## TASK TO COMPLETE
What is needed is an exact transcription of every entry below, with the pictures left out.

## Stored records
————

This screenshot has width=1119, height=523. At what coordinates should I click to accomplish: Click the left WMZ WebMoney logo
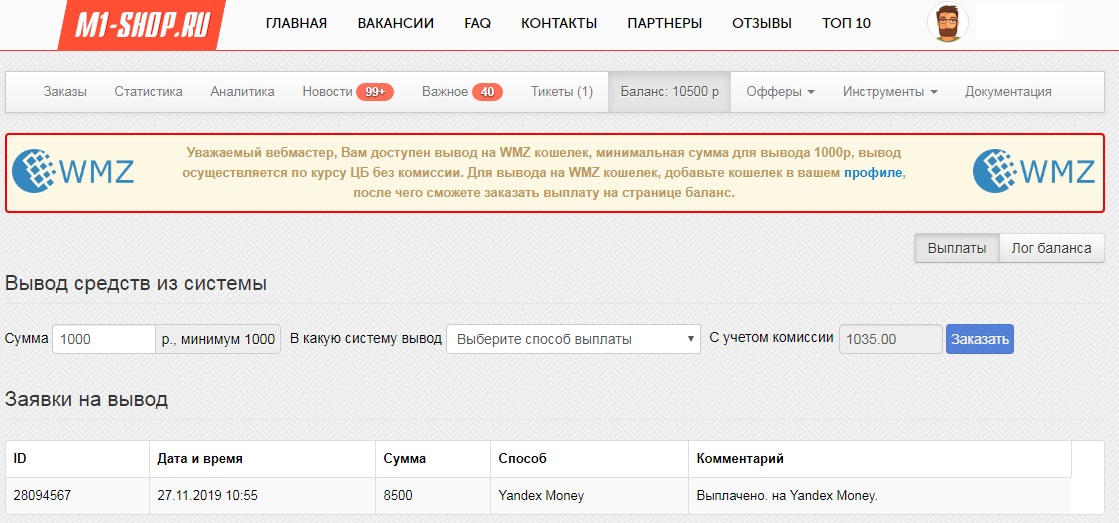pos(74,172)
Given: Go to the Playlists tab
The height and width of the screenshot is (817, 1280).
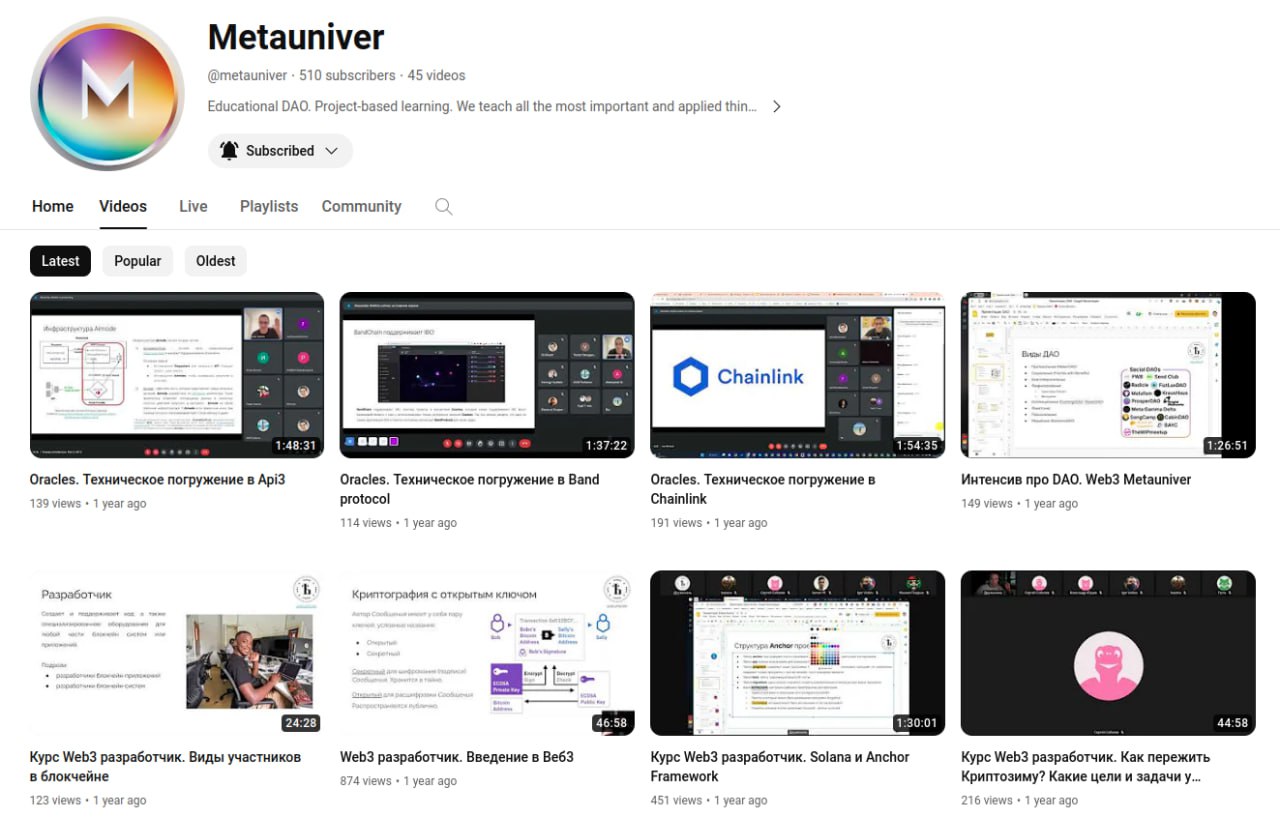Looking at the screenshot, I should pos(269,206).
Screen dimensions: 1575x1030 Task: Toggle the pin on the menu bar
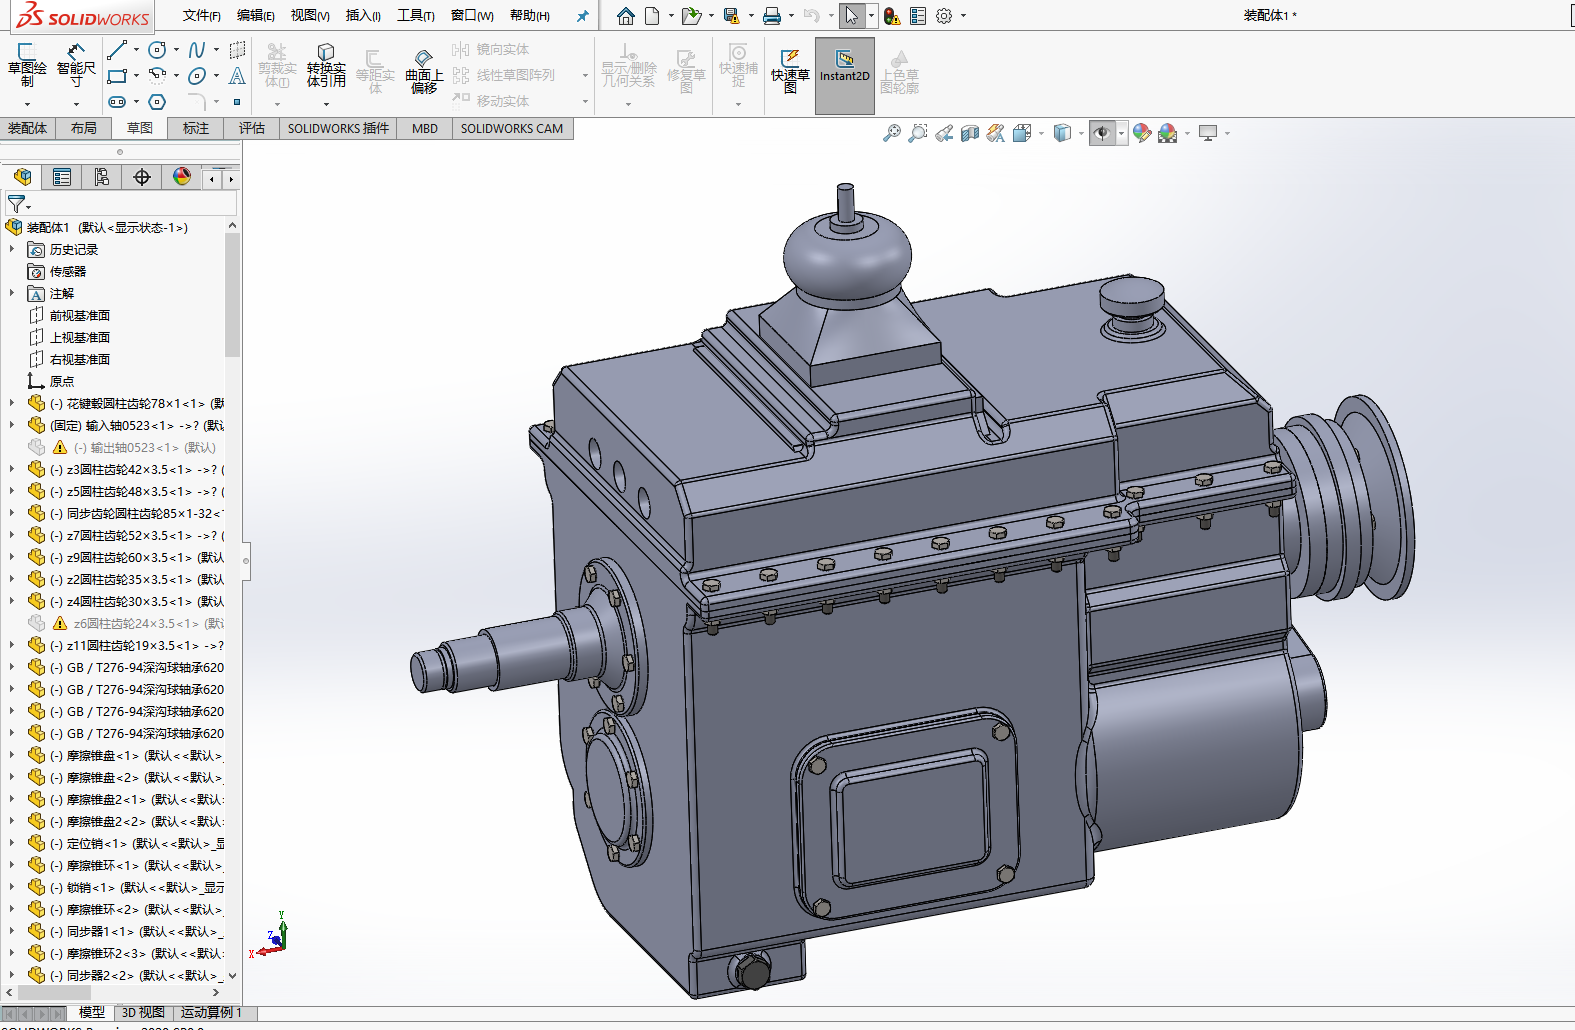(x=582, y=16)
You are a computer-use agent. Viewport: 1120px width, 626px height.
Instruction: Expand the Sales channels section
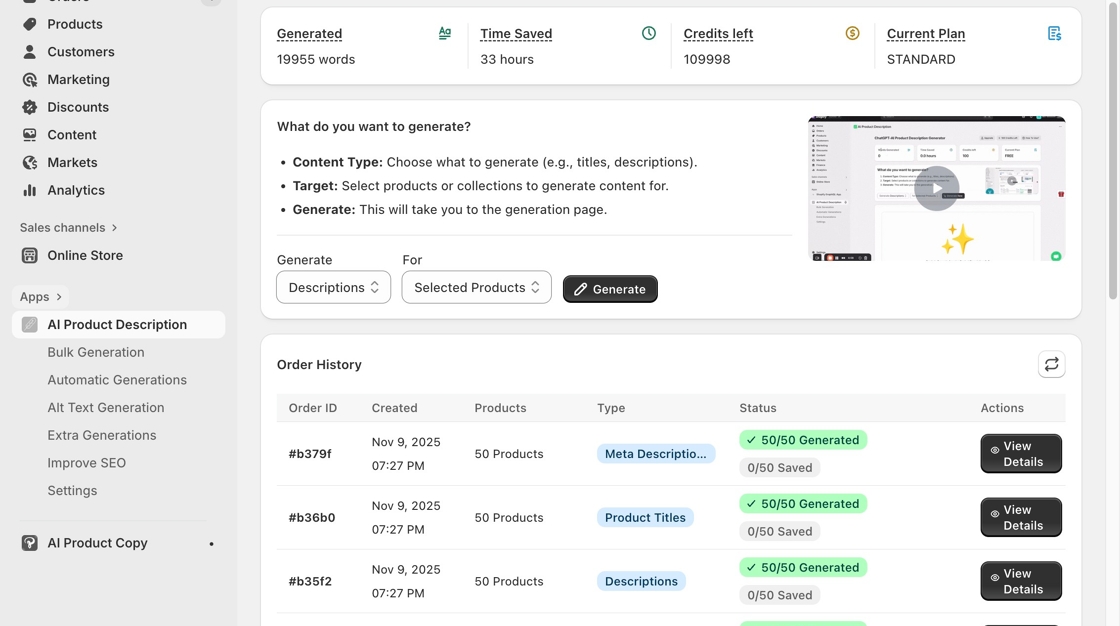coord(114,228)
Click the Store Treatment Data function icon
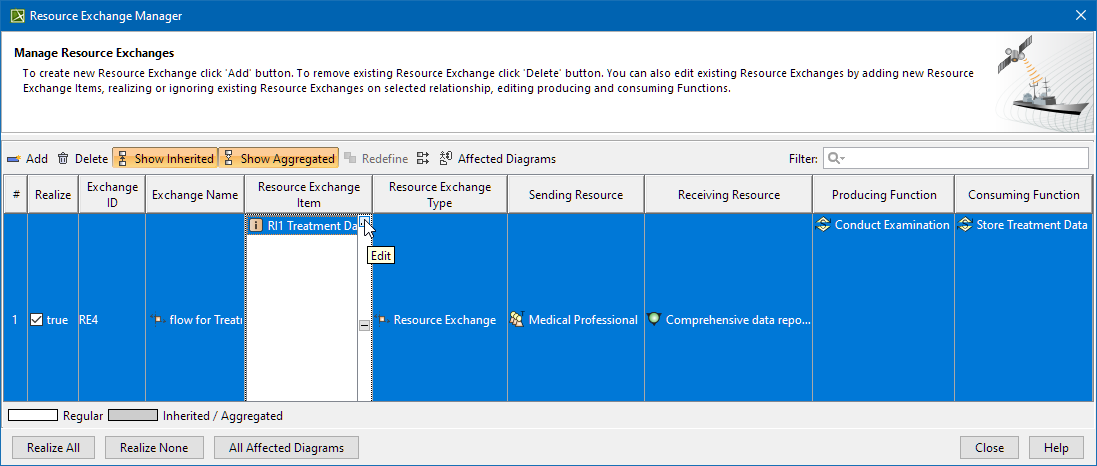1097x466 pixels. (x=965, y=225)
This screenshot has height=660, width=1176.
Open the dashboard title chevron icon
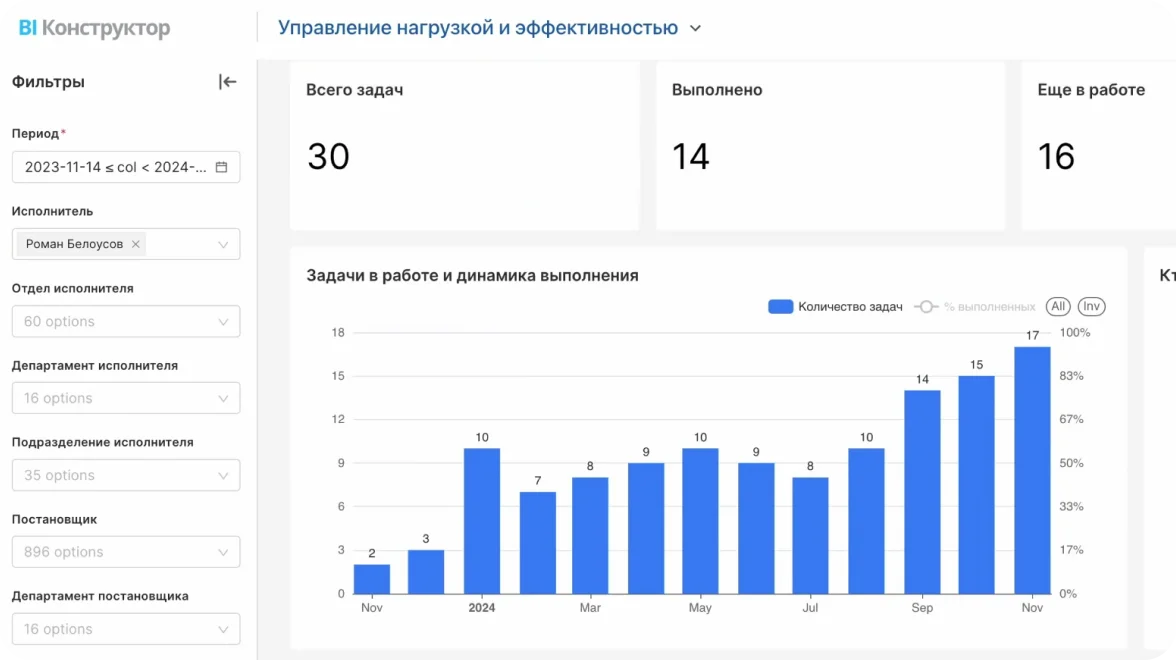[x=696, y=28]
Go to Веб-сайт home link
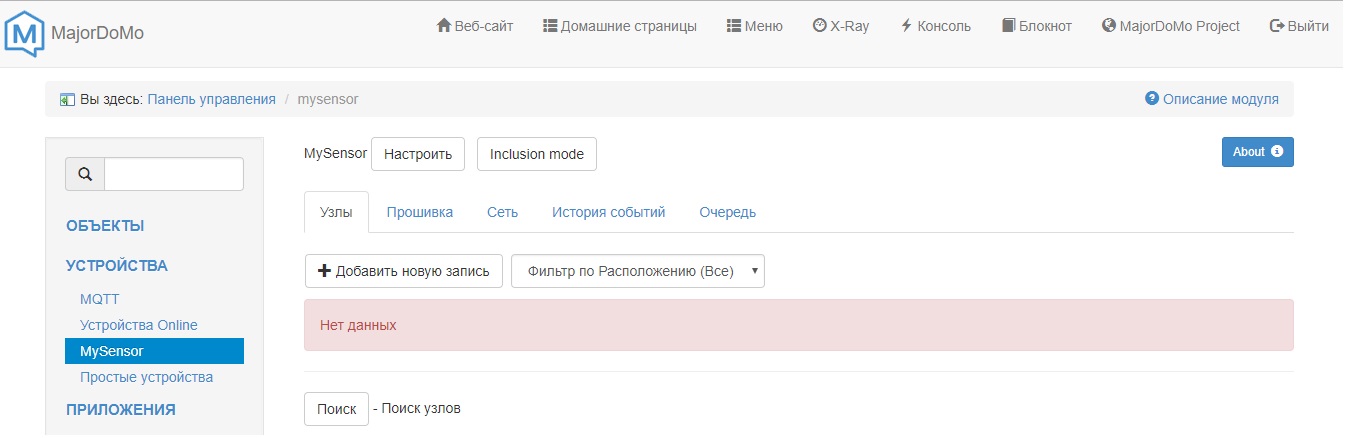This screenshot has width=1346, height=438. (475, 26)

————

## RESPONSE
This screenshot has width=1119, height=523. At what coordinates should I click to accomplish: Click the left WMZ WebMoney logo
pos(74,172)
Given: Go to the Playlists tab
The height and width of the screenshot is (817, 1280).
Looking at the screenshot, I should pos(269,206).
Screen dimensions: 1575x1030 Task: Toggle the pin on the menu bar
(x=582, y=16)
You are a computer-use agent. Viewport: 1120px width, 626px height.
Instruction: Expand the Sales channels section
coord(114,228)
Click the Store Treatment Data function icon
1097x466 pixels. (x=965, y=225)
This screenshot has height=660, width=1176.
Open the dashboard title chevron icon
[x=696, y=28]
Go to Веб-сайт home link
This screenshot has width=1346, height=438. (475, 26)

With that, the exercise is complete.